(LISTED ENTRIES Opens)

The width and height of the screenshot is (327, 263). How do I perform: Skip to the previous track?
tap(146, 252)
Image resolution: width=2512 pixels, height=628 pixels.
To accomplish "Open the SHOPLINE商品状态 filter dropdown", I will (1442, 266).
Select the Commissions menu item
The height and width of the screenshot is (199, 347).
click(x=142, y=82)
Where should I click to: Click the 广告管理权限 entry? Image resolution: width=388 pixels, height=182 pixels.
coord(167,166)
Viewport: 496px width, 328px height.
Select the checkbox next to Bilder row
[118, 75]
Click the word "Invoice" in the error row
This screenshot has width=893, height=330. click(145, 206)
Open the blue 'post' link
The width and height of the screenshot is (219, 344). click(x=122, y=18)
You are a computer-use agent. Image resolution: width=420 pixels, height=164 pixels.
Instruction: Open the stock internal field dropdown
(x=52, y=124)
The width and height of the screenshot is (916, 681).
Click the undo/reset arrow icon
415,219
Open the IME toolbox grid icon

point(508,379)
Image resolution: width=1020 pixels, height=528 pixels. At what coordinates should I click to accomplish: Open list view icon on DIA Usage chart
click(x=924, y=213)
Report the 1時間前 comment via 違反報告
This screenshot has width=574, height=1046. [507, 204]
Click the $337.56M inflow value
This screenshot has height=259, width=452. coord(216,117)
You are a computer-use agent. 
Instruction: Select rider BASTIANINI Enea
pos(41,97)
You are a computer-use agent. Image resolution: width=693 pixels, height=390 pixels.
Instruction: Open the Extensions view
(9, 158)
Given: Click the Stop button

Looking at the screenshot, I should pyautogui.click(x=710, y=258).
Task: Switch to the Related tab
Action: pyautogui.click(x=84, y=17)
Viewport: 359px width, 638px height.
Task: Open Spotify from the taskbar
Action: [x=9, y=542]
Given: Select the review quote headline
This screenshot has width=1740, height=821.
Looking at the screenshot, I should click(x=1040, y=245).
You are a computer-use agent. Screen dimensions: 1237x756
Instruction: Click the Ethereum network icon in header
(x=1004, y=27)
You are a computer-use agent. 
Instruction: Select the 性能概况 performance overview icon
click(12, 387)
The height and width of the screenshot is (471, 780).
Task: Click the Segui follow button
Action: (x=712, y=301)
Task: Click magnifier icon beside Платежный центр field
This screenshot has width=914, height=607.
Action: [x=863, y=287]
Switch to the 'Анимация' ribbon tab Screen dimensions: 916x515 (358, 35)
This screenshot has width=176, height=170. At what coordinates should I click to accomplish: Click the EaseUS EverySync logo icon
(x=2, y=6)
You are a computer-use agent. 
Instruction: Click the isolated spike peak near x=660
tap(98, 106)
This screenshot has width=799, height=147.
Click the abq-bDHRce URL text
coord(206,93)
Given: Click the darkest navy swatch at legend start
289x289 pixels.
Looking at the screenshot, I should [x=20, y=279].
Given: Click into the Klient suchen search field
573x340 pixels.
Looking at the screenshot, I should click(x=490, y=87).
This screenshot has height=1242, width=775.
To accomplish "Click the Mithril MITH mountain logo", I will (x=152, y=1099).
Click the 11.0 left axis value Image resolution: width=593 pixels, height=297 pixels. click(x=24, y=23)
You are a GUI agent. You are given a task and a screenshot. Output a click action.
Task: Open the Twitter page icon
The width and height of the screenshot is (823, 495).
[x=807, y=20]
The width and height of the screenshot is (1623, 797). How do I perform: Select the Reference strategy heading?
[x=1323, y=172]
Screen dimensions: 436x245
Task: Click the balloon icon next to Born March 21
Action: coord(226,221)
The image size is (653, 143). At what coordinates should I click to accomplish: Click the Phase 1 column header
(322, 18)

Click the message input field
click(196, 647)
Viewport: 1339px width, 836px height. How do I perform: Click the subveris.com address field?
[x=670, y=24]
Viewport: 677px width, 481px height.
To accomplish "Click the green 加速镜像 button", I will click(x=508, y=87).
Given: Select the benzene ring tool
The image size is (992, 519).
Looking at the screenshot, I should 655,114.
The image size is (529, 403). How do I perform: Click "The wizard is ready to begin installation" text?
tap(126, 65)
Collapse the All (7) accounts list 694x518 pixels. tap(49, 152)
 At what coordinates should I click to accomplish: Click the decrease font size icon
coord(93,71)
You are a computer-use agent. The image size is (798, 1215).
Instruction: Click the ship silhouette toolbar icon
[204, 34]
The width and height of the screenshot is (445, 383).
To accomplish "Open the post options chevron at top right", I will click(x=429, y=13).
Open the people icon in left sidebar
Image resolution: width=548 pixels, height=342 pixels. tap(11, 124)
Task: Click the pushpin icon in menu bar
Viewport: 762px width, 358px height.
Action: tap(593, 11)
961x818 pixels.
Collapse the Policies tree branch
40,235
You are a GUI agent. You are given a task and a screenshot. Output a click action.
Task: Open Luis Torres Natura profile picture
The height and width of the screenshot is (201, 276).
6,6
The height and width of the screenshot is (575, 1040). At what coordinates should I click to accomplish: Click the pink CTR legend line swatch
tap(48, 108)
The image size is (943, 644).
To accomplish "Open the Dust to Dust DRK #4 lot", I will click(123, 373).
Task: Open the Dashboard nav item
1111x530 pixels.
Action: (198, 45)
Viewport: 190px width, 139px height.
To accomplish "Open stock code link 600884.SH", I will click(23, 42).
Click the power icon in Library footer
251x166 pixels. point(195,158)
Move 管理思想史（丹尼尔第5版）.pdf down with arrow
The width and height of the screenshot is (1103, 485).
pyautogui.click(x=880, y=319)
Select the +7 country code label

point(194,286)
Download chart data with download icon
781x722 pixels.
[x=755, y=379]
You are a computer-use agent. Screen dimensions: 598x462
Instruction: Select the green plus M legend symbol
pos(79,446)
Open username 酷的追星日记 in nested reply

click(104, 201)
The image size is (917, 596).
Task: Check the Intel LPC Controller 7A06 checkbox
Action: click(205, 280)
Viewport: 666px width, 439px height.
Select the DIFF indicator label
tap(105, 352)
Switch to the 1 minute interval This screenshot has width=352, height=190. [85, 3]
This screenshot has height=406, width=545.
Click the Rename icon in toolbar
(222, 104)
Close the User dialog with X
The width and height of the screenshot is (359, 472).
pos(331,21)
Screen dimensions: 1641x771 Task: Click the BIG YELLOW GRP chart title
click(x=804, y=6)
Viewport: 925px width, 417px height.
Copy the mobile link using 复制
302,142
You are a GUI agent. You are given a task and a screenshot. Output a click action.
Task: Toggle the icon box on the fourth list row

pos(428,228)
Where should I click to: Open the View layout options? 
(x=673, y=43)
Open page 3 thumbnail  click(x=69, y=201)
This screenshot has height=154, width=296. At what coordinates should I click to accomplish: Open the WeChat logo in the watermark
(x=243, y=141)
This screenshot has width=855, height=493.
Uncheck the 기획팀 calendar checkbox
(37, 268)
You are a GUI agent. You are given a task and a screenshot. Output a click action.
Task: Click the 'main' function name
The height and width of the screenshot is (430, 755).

(LISTED ENTRIES Closes)

### HOW TO COMPLETE THIS TASK
Return, word for word, every line from the line with "Where should I click to: Open" to the final line of the data.

### FINISHED TASK
Where should I click to: Open the View layout options? 
(x=673, y=43)
Open page 3 thumbnail  click(x=69, y=201)
This screenshot has height=154, width=296. At what coordinates should I click to accomplish: Open the WeChat logo in the watermark
(x=243, y=141)
This screenshot has width=855, height=493.
Uncheck the 기획팀 calendar checkbox
(37, 268)
You are a GUI agent. You are given a task and a screenshot. Output a click action.
Task: Click the 'main' function name
The height and width of the screenshot is (430, 755).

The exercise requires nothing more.